The series has been organized by two former members of another distinguished,
much-missed quartet, the Sequoia: violinist Miwako Watanabe (who did not
participate in Sunday’s concert) and cellist Robert Martin, who decidedly
did. Together with violinist Barbara Govatos and pianist Cynthia Raim, Martin
performed in an elegant and challenging program of trios, by Haydn, Beethoven
and Dvorak. Govatos, by the way, is a member of the Philadelphia Orchestra,
who flew in to replace the scheduled violinist, Sylvia Rosenberg, recently
injured in a car accident (but currently on the mend).
Trios for piano, violin and cello are a special and cherishable class of
chamber music. They were an extremely popular form of house entertainment
around 1800; Haydn and Beethoven even arranged some of their orchestral works
for trio; as with records in a later age, this was the way you got to hear,
say, a Haydn or Beethoven symphony in your own home.

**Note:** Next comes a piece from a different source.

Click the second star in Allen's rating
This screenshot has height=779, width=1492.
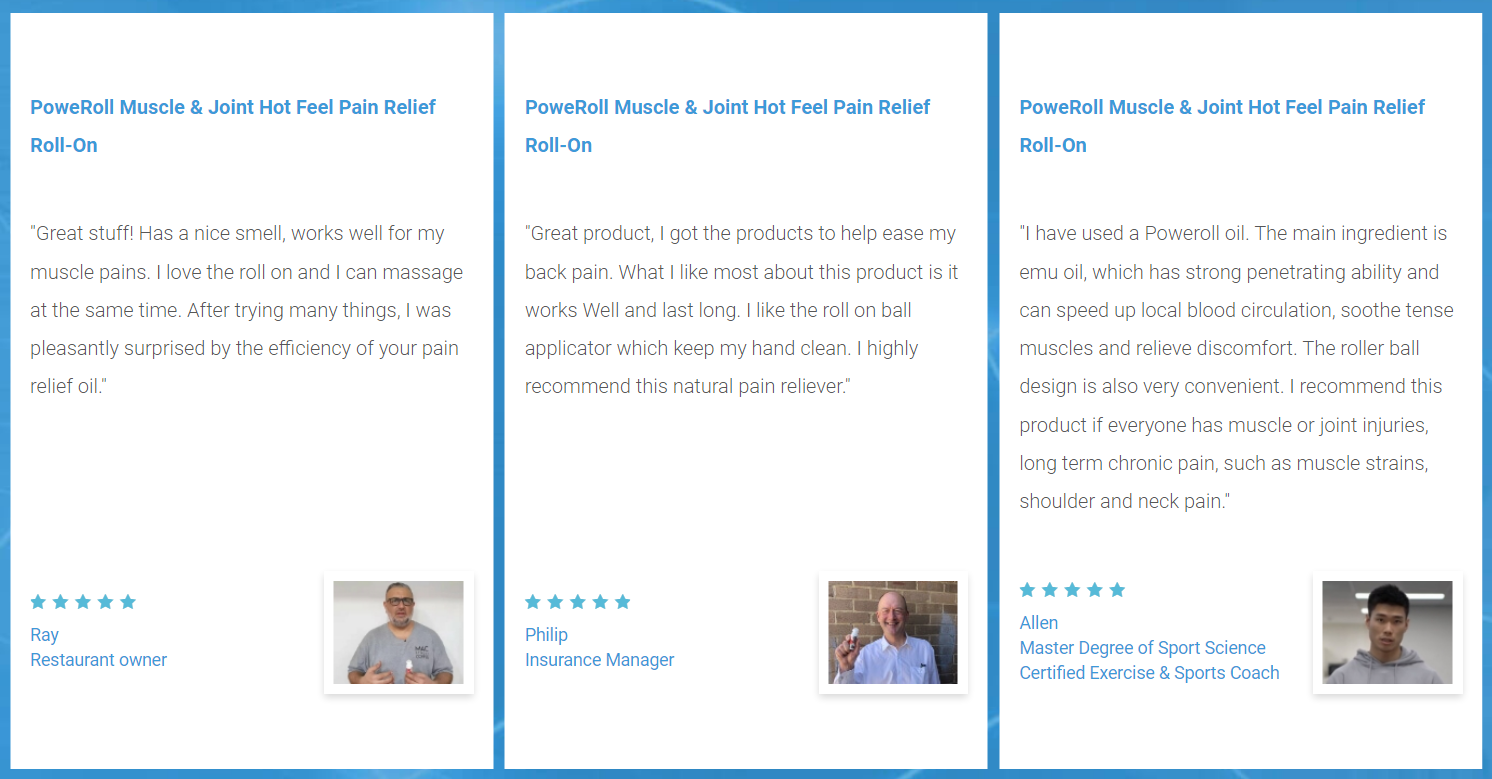tap(1050, 590)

The Mischa group, however, chose works originally composed for trio: an A-
major Trio by Haydn dating from his last years, and the C-minor Trio from
Beethoven’s Opus 1 — two works actually created in the same year (1793) by
composers of succeeding generations. The contrast was striking: the Haydn,
full of forward-looking harmonic adventures, the Beethoven delightfully
poised between classicism and his own dramatic musical language in its
formative years.
At the end came a seldom-heard Dvorak trio, the F minor, Opus 65: hearty,
robust romanticism, perhaps a bit too crammed with oratorical gesture, but
graced with a most enchanting slow movement. Throughout the afternoon the
playing was skilled, and also colored with a fine sense of fantasy. One thing
that Mischa Schneider always epitomized was the love of whatever he was
doing; that has become the hallmark, as well, of the players’ organization
that honors his name.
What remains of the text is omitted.